# Practical Kitchen Oven ??



## baggesiscenic (Aug 5, 2009)

Can anyone help me with wiring a kitchen oven on stage? 
It is a standard 220v oven/range. My stage has a 400A, 3 phase company switch. Can I safely wire the oven into this?
Plan B... Use a gas oven with a LP gas tank attached, the kind used with a gas gril. Does anyone think there is a venting problem with this or will the gas burn off completly and leave little fumes?


----------



## JChenault (Aug 5, 2009)

I have to ask why you need a practical oven on stage? Let's settle the 'Why' before the 'How'.


----------



## baggesiscenic (Aug 5, 2009)

Why a practical kitchen oven?
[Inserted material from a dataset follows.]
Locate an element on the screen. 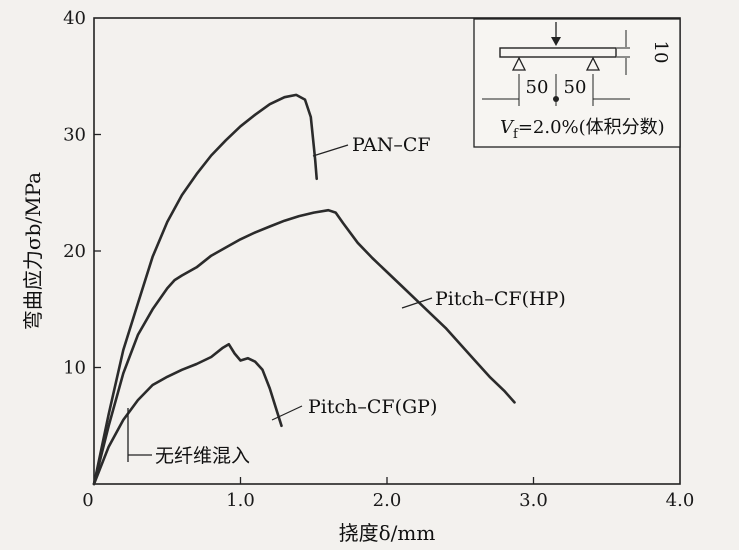  inset-frame is located at coordinates (577, 83).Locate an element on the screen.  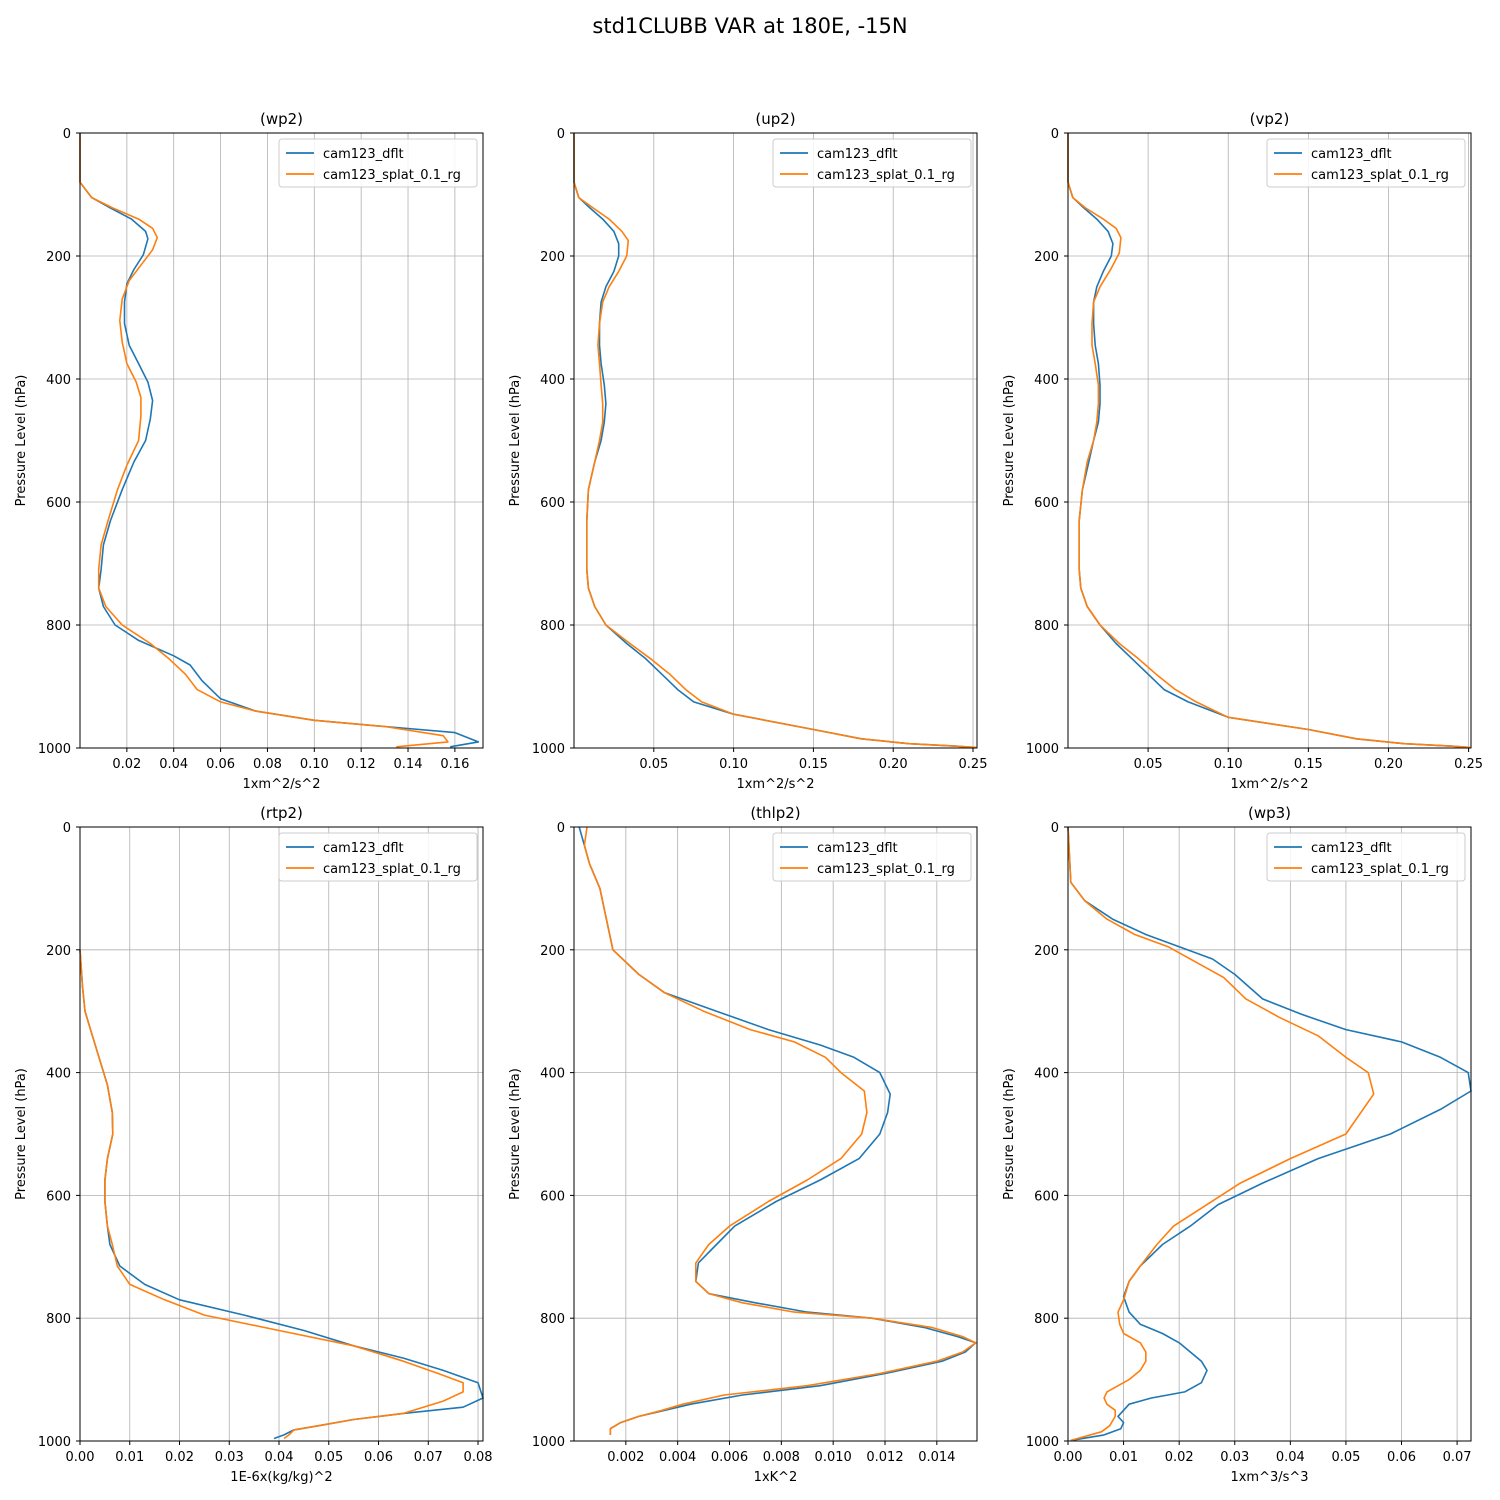
x-tick-label: 0.006 is located at coordinates (730, 1458).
The director wants the character to bake cookies from scratch then serve them to the audience at intermission. Yes it's crazy but I thought I would do a little research before I told him so.


----------



## derekleffew (Aug 5, 2009)

baggesiscenic said:


> ...It is a standard 220v oven/range. My stage has a 400A, 3 phase company switch. Can I safely wire the oven into this? ...


*YOU* cannot. But a qualified electrician, with the proper hardware, can. We are unable to offer any further assistance, see ControlBooth - FAQ: Content Policies-Safety.


baggesiscenic said:


> ...Plan B... Use a gas oven with a LP gas tank attached, the kind used with a gas grill. ...


Absolutely not. Don't even *think* of considering this!

Does the oven actually have to cook something? Even on TV cooking shows, "swap-outs" are used.


----------



## Footer (Aug 5, 2009)

I am closing this thread, its way to heavy on the CB TOS (Wiring and Pyro). ControlBooth - FAQ: Content Policies

This goes under the clause of, if you have to ask how, you should not be doing it. Hot things onstage=fire=death. 

In order to have live flame onstage, a fire marshal must be involved, everything must be flamproofed (including costumes/wardrobe), and a fire plan must be in place. 


Find another option for what you want to do. If it is a live cooking show, its going to cost you a pretty penny to do this safely. If you continue on without the proper precuations and TRAINED/QUALIFIED people in place, you run the risk of a massive catastrophe. Kitchen fires happen all the time, don't make one start a theatre fire.


----------